Software team receives grant to develop AI search
Fueled by a significant grant, a team of Libraries software developers this fall released a new search tool empowered by generative artificial intelligence, a trailblazing foray into using AI to discover the full depth of a library collection.
After months of testing an early version of an AI-assisted search tool for the Libraries’ digital image collection, developers on the Digital Products and Data Curation team received a $439,000, two-year leadership grant from the Institute for Museum and Library Services to take this innovation further. The tool that debuted this fall allows users to ask complex, multisentence questions of the digital image repository, which then performs a semantic search—based not on keywords but on context— and delivers image results with a textual frame of reference about how those images meet the search criteria.
A user could ask, “What design techniques were used on WW2 posters to effectively communicate with the public?” The tool’s language model first interprets “WW2” (which is not an actual Library of Congress catalog heading) and considers both layers of the question (techniques and effectiveness). The tool returns several images from the World War II Poster Collection and describes why it selected them.
The poster “Help send them what it takes to win,” for example, “used vivid imagery of military supplies and activities, which visually emphasized the importance of purchasing war stamps and bonds.” The description concludes with relevant keywords that could help the user refine the search.
“This opens up the way we can search,” said digital initiatives product manager Dave Schober. “The most basic problem it solves is that end users don’t need to know how to do a keyword search.
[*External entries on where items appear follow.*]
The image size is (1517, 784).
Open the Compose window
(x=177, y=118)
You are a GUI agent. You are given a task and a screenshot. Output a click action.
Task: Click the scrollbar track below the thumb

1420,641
If you can get to the search bar, you can ask a question and expect an answer.”
Library searches already rely on a fluent command of language and search skills, two barriers that can complicate the process for someone searching in a language other than their primary tongue, Schober said. “You can ask this tool a question in your native language and it will reply in that language. It knows almost every language—it can reply in Morse code if you really want it to.”
Through a technique known as retrieval augmented generation, the tool resists “hallucinations,” a common problem of AI tools. RAG performs a search based on the semantic meaning of the user’s question and then generates text grounded in the results from the search. The system didn’t take the bait when Schober asked, “I’m interested in the moon landing. When did aliens get there?” It responded instead that an alien landing had never happened.
The IMLS grant also supports creating a toolkit for other cultural heritage institutions— libraries, museums, and history centers—to implement a similar search tool for their own collections.